Did you have a good weekend? I'll bet Delta Air Lines, United Airlines, and American Airlines had a better one.

Because while you were enjoying time with friends and family or maybe just enjoying the weather, Congress was busy handing the airlines a massive legislative victory--one that could easily be worth billions of dollars. 

(Update: After this article was published, we had the chance to pore through the analysis of this 1,200-page bill. There's a lot more even than this one multi-billion-dollar issue. Besides the decision not to regulate change fees and baggage fees, there are at least 17 significant changes to airline travel coming as a result of the bill. You can read about them all here.)

It all comes as part of the authorization bill that keeps the Federal Aviation Administration running, and that Congress has to pass by the end of the month. 

Some senators on both sides of the aisle were reportedly trying to use the bill to limit how airlines to charge passengers to to change reservations.

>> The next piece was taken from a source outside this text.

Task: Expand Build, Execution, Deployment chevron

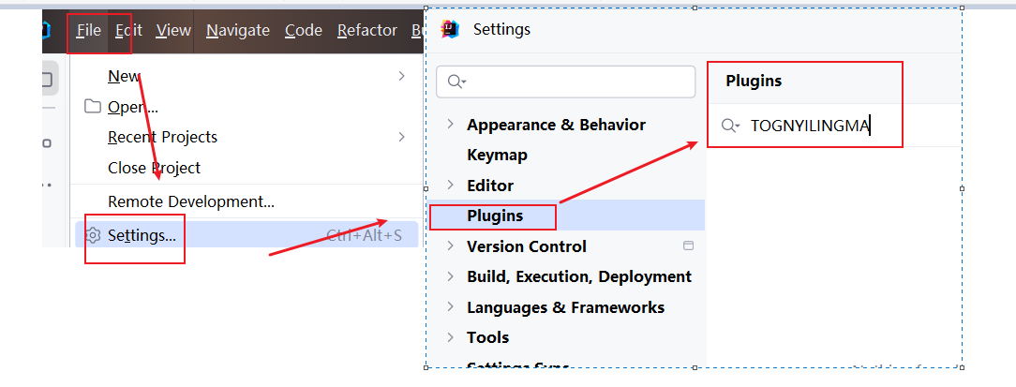Action: coord(451,276)
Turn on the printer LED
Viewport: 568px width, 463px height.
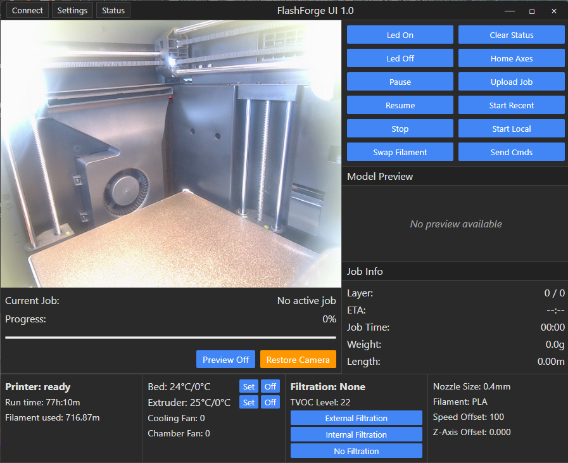[x=400, y=35]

And after a Senate version of the bill included a provision to limit change fees, the big airlines and their lobbying group, Airlines for America, pushed hard to stop it. The reason is simple: It's big business for the airlines, with some charging $200 or more to make a change, not including any difference in fare.

As you might have experienced yourself, those fees can lead to passengers simply discarding a reservation they can't use, because paying the change fee would cost more than a brand new ticket.

Add it all up, and it's about $3 billion or more annually across the industry. American Airlines alone made $878 million from change fees last year, which adds up to about 2 percent of its revenue, according to The Wall Street Journal.

"It is our top priority to ensure that this--what we consider an existential threat to our business--does not become law," Sharon Pinkerton, the lobbying group's senior vice president for policy, told the Journal a few days ago.

Even Southwest Airlines, which doesn't actually charge change fees, didn't want Congress getting involved. They believe their they have a big competitive advantage, and they they don't want the other airlines to change their policies--or to be forced to do it by Congress.

But on Saturday, just a little over a week before the Sept. 30 deadline to pass a bill, it looks like the airlines won the battle. As the Journal reported:

A version of the FAA bill released on Saturday doesn't include a provision that would have given the Department of Transportation oversight of the fees airlines charge passengers to change their reservations, according to a summary of the legislation and to spokesmen for the House and Senate transportation committees.

Airlines generally like change fees, along with fees for checked baggage, carry on luggage, and virtually everything else you can think of, for two reasons.

First, fees don't show up normally when passengers comparison shop for low fares. And second, because unlike airfare itself, fees aren't subject to federal taxes. 

"Congress had the opportunity to return fairness to change and cancellation fees," Sen. Edward J. Markey, who has been the main leader on the issue, told the Journal. "No one should have to pay a $200 change fee on a ticket that costs nearly that much."

Markey is a Democrat; the Journal reports Sen. Roger Wicker of Mississippi, a Republican, also was pushing for limits on change fees.

In Washington right now, political attention is focused on other things, like the Supreme Court nomination battle and the China trade war. And so the airlines score a big win.

Change fees survive. Maybe it won't hurt so much, just since most of us had little idea there was even a possibility they might go away.